Make an exact copy of the records below, leaving every image out.

━━━━━ Source data ━━━━━

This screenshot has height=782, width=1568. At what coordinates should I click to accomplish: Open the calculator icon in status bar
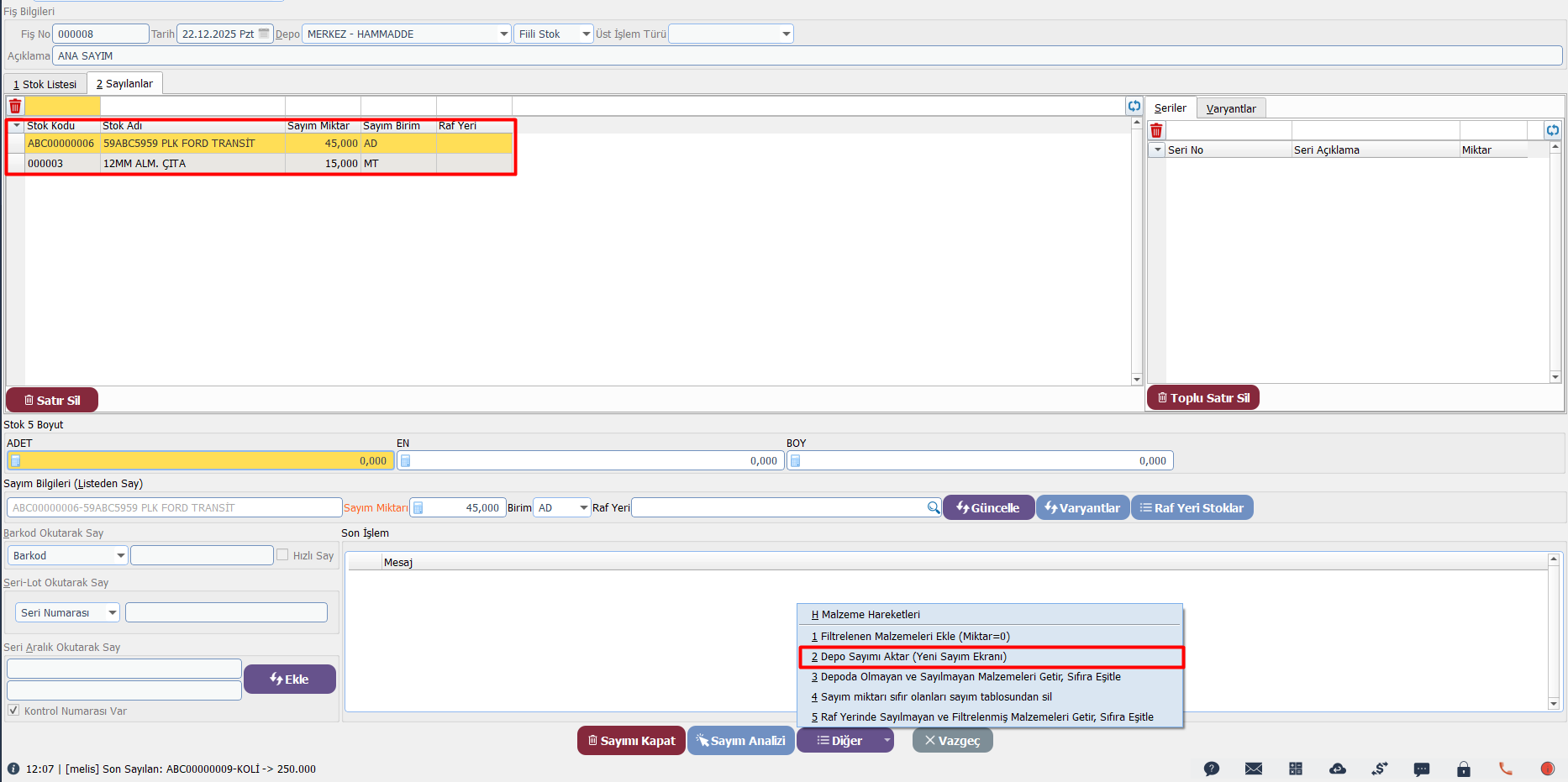(x=1295, y=769)
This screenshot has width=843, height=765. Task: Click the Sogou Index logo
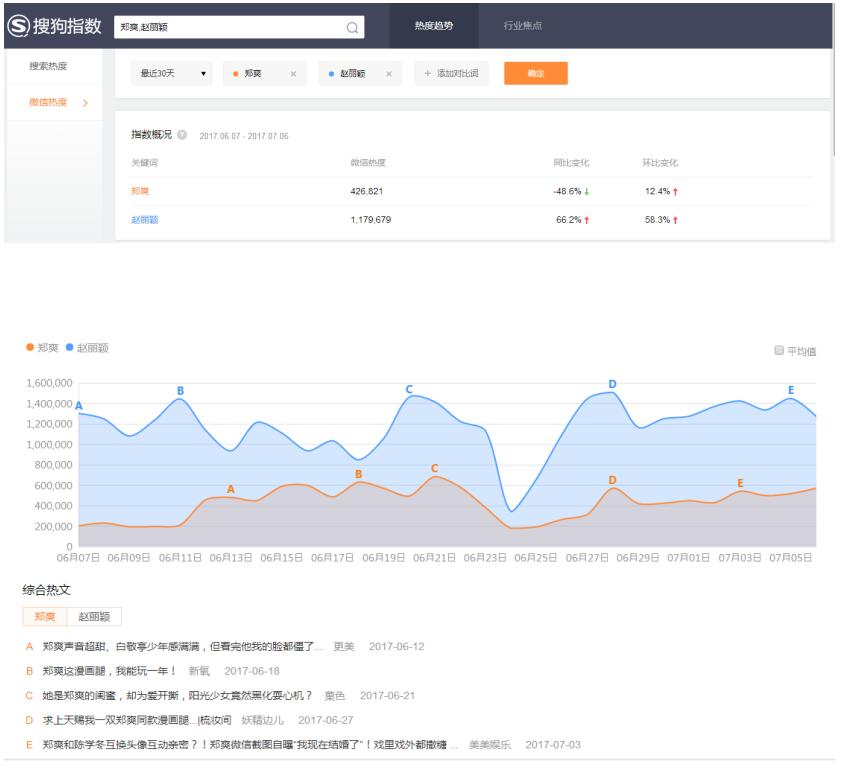(x=55, y=26)
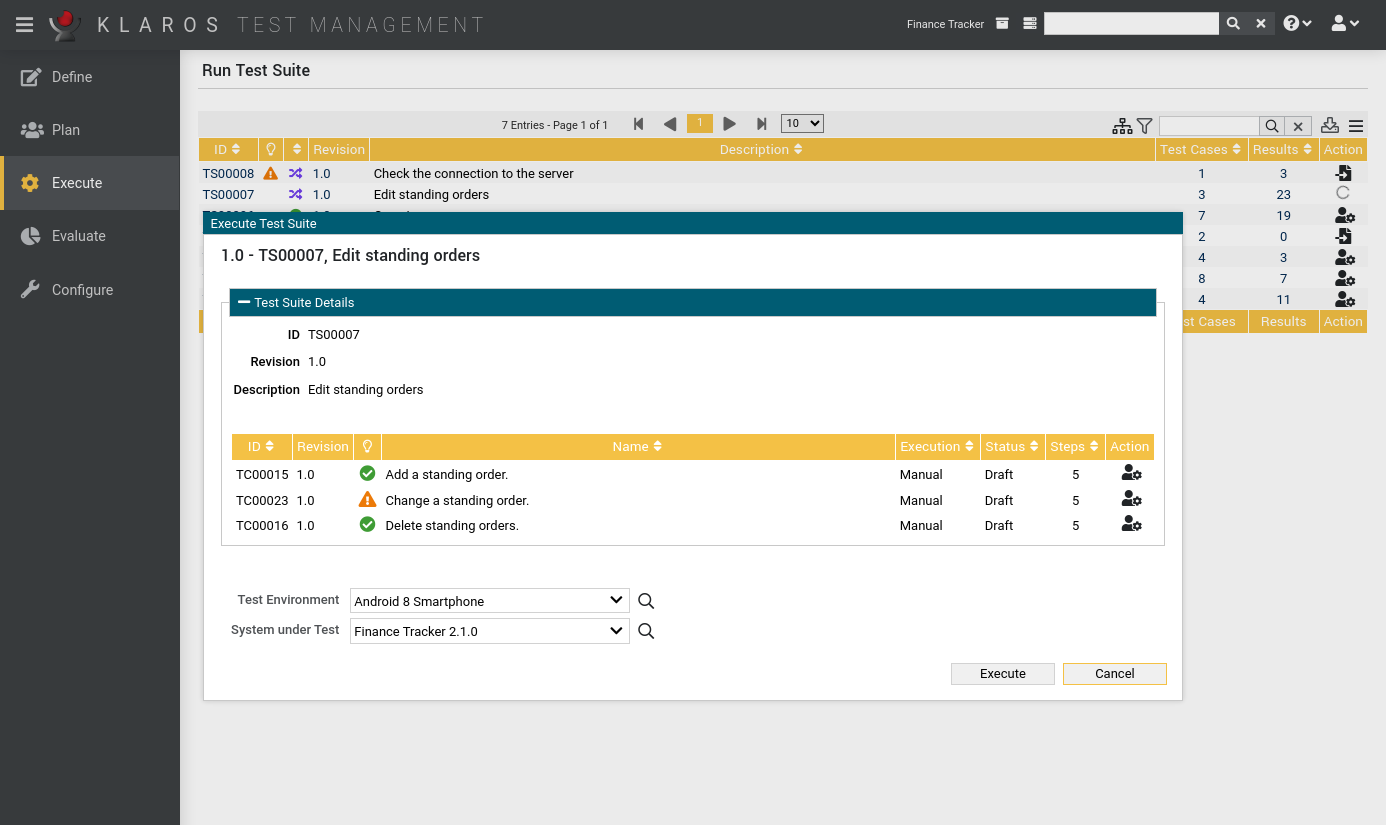
Task: Switch to the Evaluate section
Action: click(77, 236)
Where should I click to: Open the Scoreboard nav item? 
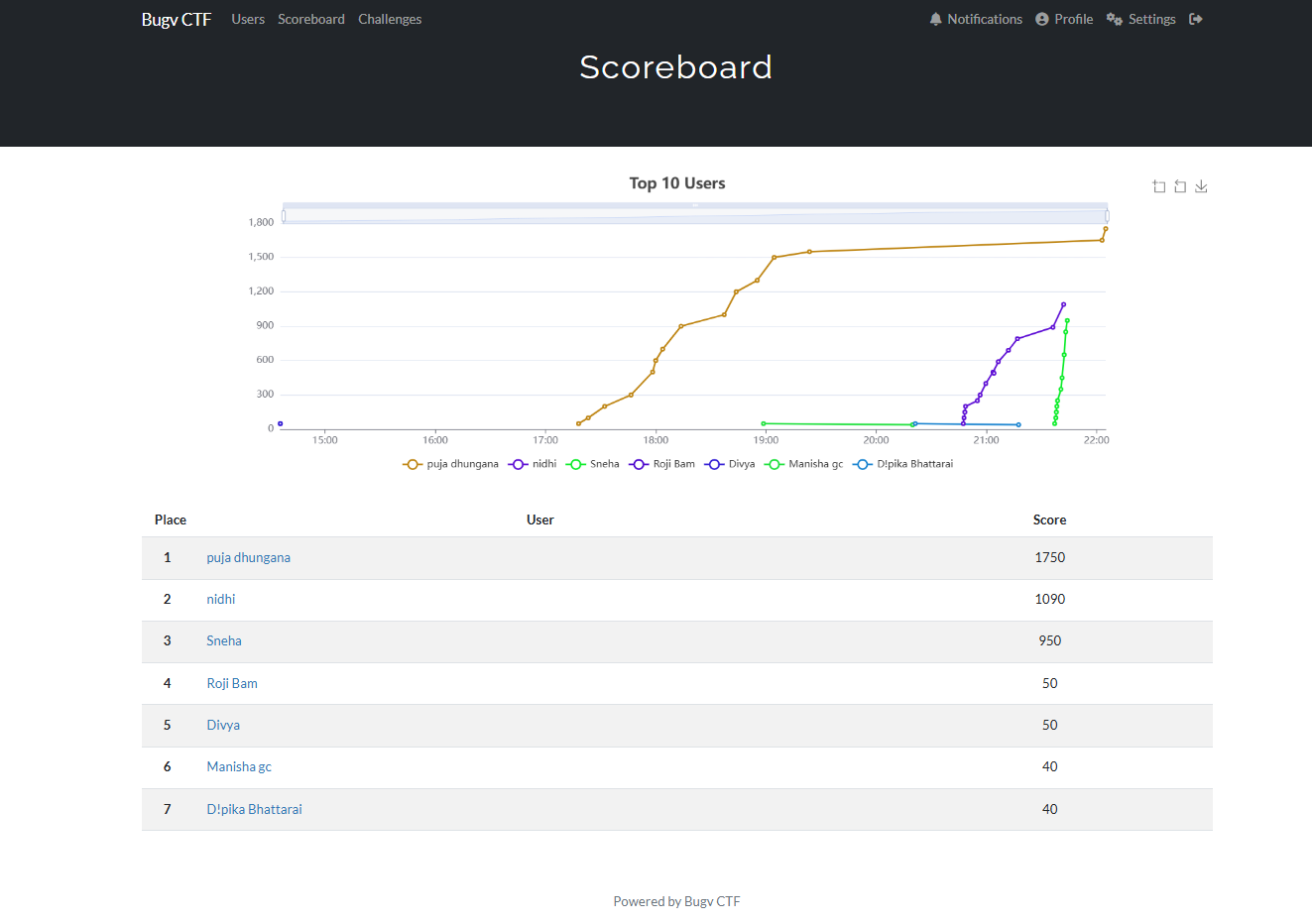click(311, 19)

━━━━━

### Response for this exercise
This screenshot has height=782, width=1568. At what coordinates should I click to accomplish: Open the calculator icon in status bar
(x=1295, y=769)
This screenshot has width=843, height=765. Task: Click the Sogou Index logo
(x=55, y=26)
Task: Switch to the Evaluate section
Action: click(77, 236)
Where should I click to: Open the Scoreboard nav item? 
click(311, 19)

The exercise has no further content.